It's really been almost a month since I last posted?? No wonder Cyn called me out!! ((Hi Cyn!!))
Wow, I knew I'd been slacking, but not that much. I guess things have just been so hectic and busy that time slipped by. Hmph.
Well, things are going really well on my end of the world. The boys are doing good. Jonah had last week off for Spring break and is back into the swing of things this week. Logan has his good days and his bad days, which I've come to accept as normal for him. We're working on it and he is doing better.
Easter was good. I actually made Easter lunch and had my family over. We had ham, mashed potato's, green bean casserole, and banana pudding. It was a really good lunch and I was proud to have done it all by myself. After lunch the kids and I went with F out to his friends house. The boys were in heaven!! Other kids to play with!! LOL. We stayed for a few hours. Logan went swimming (yes, it was warm enough here, isn't that crazy??!!). Jonah played basketball with all the big boys (they are not men on the court, lol). And I got to meet all the other wives and significant others and start to meld into F's world. It was very nice.
The night before Easter we had an absolute blast. We went down to the Fresno Grizzlies (minor-league baseball) game!! It was so much fun!!! Logan's girlfriend Tatum (and her grandparents, my very close friends) went with us. Jonah's friend Kyle came along too. We all loaded into my car (which I LOVE by the way ... so nice to all ride together). The kids had an absolutely awesome time, dancing and cheering and laughing all night. It was such a treat!!
Other than those big highlights, things are just moving along nicely. There have been the normal ups and downs, but nothing worth getting worked up over. Which I guess is the biggest thing of all. In the last few weeks I have really realized how different I am now than I was this time last year.
How much stronger I am as a person. Little things don't bother me like they used to. I can shrug off things that used to rile me up. I take less for granted and appreciate the little things more. I am at peace and feel good about where I'm at. I am so much stronger than I was. I can handle so much more without the stress and worry. I am at a really really good place.
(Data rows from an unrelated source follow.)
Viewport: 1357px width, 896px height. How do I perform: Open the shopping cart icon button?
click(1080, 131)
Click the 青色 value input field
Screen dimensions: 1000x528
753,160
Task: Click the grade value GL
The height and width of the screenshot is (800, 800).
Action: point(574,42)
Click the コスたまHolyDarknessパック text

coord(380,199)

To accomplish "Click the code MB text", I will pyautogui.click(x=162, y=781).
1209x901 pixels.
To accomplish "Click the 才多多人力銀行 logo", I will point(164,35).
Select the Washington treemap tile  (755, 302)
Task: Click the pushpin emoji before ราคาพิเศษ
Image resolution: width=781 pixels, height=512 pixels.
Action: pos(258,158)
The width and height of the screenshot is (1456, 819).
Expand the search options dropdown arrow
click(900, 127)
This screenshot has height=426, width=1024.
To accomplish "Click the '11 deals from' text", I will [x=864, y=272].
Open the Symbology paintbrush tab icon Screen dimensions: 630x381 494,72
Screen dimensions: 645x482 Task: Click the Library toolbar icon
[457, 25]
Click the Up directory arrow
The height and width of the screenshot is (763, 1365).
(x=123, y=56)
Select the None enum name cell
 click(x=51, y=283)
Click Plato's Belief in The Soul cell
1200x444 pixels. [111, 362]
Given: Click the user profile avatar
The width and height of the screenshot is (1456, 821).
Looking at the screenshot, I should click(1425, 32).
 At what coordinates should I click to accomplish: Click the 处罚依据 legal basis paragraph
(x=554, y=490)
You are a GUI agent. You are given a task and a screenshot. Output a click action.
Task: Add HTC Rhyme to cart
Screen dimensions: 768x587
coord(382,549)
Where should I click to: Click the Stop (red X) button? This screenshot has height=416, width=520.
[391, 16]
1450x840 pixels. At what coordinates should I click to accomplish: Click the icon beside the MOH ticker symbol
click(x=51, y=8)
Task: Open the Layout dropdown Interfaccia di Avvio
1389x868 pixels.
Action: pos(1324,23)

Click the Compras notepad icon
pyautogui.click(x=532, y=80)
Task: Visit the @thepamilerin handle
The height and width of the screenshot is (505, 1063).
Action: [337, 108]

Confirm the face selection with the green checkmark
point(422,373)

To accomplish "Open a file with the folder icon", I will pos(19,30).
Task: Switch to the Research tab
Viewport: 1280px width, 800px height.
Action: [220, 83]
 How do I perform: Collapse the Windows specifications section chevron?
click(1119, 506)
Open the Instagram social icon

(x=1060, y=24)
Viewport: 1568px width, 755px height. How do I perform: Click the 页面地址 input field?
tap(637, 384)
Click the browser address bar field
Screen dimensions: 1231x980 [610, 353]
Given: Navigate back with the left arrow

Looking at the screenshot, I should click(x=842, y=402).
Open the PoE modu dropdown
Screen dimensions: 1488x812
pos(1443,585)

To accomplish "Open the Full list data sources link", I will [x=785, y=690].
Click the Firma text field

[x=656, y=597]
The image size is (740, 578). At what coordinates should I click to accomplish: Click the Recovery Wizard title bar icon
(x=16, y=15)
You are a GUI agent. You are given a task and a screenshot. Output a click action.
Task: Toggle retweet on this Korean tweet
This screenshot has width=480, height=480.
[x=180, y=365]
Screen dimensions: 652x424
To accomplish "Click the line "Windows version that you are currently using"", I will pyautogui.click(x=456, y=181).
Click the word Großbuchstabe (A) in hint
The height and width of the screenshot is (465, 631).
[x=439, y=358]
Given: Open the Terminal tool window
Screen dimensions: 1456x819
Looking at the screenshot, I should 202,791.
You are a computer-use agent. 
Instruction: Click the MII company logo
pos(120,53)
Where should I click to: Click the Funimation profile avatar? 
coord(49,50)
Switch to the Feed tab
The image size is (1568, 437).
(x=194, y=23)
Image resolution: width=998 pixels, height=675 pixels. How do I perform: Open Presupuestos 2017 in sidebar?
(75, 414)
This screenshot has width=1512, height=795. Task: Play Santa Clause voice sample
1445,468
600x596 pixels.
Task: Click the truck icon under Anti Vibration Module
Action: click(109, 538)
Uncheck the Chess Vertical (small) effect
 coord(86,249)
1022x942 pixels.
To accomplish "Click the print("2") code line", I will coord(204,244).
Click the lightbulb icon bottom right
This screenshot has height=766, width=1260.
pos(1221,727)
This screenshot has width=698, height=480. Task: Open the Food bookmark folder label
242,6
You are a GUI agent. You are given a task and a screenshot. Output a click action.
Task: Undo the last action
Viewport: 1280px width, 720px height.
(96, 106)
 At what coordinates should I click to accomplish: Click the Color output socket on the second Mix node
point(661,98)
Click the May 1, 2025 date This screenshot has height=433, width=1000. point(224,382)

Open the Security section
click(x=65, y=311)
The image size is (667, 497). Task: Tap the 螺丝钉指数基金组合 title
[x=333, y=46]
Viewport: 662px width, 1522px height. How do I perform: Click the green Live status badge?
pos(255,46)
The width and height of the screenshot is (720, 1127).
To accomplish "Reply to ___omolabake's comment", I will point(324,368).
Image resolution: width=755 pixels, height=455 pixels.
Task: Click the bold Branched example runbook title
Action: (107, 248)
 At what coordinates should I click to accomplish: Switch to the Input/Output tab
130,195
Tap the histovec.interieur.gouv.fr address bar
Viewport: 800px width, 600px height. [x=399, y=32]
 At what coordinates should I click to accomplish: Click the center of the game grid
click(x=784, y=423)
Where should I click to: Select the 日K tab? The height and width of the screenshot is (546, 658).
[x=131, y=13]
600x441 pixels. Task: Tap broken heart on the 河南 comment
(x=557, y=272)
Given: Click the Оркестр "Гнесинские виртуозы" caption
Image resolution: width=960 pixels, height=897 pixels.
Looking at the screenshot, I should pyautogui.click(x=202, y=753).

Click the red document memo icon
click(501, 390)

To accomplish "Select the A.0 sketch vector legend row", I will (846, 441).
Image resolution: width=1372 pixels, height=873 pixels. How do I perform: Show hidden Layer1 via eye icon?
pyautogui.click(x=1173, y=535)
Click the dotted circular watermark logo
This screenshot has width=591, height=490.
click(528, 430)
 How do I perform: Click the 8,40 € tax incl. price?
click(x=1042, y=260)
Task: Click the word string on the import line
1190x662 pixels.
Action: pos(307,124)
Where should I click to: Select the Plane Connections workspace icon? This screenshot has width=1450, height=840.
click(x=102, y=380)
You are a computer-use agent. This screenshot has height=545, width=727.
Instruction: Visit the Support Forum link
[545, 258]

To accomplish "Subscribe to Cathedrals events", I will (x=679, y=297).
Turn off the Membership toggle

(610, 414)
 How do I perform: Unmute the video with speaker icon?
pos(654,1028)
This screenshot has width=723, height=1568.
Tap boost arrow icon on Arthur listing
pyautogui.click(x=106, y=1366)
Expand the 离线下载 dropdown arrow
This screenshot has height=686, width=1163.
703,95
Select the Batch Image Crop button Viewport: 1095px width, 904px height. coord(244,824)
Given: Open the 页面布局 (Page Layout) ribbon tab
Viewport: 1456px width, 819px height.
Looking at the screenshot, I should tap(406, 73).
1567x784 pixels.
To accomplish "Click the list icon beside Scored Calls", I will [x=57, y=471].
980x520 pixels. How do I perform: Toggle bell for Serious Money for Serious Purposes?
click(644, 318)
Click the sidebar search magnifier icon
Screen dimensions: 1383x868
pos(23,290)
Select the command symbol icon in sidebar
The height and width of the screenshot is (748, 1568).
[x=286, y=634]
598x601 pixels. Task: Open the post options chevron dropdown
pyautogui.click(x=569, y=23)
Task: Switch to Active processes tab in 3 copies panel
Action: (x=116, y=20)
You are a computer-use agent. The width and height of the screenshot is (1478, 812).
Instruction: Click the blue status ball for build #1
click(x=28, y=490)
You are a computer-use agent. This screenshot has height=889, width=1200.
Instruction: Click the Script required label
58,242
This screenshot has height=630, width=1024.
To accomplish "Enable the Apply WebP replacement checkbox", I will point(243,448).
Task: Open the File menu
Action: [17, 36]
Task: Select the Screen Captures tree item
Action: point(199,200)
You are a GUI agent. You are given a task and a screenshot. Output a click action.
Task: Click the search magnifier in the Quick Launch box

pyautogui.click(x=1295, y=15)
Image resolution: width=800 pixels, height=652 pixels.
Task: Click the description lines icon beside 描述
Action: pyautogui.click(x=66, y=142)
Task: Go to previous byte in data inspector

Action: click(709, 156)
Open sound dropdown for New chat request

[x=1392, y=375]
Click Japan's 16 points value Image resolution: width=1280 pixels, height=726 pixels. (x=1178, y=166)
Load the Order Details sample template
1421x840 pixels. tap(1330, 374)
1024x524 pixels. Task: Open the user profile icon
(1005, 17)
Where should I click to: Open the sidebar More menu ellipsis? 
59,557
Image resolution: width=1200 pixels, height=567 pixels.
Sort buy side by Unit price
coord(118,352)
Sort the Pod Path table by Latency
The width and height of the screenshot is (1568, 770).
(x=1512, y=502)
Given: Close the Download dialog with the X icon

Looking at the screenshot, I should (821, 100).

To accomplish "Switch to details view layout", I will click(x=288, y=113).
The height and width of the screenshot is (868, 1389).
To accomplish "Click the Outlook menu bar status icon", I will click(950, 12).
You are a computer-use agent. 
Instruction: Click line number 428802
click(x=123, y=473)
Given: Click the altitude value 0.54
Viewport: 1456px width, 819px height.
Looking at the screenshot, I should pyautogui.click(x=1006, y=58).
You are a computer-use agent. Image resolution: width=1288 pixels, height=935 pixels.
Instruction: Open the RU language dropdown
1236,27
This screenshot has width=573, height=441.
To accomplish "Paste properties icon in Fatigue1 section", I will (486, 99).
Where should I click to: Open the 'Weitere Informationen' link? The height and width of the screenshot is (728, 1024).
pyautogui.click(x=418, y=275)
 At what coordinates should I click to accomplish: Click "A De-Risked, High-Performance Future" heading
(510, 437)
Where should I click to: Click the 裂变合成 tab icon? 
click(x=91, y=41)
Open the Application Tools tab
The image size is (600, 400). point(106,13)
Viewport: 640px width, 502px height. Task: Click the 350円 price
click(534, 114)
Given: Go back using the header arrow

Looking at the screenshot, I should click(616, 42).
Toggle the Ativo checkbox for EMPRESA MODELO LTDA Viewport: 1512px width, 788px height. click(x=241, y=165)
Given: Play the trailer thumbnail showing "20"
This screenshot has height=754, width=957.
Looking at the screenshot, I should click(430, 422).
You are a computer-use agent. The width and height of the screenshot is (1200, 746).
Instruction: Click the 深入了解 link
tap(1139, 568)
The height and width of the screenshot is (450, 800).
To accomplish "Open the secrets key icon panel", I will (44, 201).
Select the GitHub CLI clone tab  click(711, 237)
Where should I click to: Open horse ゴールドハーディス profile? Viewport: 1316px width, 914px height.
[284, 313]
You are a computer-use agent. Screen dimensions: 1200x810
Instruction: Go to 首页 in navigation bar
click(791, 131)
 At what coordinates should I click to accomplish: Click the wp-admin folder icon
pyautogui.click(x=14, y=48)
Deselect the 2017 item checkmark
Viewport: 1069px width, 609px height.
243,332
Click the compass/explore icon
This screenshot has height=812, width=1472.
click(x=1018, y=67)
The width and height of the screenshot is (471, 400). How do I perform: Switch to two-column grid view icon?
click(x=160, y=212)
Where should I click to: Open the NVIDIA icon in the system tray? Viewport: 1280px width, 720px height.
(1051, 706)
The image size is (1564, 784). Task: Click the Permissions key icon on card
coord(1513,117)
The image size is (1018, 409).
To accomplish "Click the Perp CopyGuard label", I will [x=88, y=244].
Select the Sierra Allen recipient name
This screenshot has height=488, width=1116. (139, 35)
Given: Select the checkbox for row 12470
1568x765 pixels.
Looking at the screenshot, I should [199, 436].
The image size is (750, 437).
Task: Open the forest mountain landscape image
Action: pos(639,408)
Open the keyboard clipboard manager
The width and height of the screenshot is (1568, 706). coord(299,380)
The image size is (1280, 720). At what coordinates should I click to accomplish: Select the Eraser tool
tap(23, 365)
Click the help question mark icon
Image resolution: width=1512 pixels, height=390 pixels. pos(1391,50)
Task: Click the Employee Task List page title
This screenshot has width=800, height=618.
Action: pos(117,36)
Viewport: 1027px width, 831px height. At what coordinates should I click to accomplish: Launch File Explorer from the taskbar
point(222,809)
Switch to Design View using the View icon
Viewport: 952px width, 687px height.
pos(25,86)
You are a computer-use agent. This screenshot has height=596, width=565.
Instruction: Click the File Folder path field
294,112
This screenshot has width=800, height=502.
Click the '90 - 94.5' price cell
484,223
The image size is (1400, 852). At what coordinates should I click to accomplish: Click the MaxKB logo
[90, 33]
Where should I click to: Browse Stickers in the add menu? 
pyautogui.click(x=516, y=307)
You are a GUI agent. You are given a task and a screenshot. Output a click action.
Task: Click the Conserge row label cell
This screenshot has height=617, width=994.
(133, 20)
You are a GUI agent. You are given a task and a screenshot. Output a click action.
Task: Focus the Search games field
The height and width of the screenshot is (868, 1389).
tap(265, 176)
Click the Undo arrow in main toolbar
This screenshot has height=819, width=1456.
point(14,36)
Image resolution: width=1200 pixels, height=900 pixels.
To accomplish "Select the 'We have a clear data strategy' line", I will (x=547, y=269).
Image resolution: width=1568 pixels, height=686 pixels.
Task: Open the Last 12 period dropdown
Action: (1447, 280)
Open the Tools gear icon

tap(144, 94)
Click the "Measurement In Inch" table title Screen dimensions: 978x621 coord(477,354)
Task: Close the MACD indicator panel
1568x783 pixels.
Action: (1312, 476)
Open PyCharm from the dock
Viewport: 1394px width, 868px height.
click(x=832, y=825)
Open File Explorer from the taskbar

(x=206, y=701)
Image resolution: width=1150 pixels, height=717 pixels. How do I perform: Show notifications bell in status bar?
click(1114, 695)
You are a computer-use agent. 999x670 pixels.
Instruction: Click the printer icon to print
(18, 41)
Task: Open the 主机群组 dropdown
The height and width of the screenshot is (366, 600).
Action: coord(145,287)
Maybe that's why I haven't blogged. ((NOT a good reason, I know)). I started this blog to help me through a very difficult time. To work through all the stress, anxiety, and fears. I am so much more at peace now. Maybe it's time for the blog to morph into a celebration of all the good instead of a ponderance of all that is. That was deep, huh?? LOL
Now that I expelled the last of the braincells of the morning ... Be back SOON!!!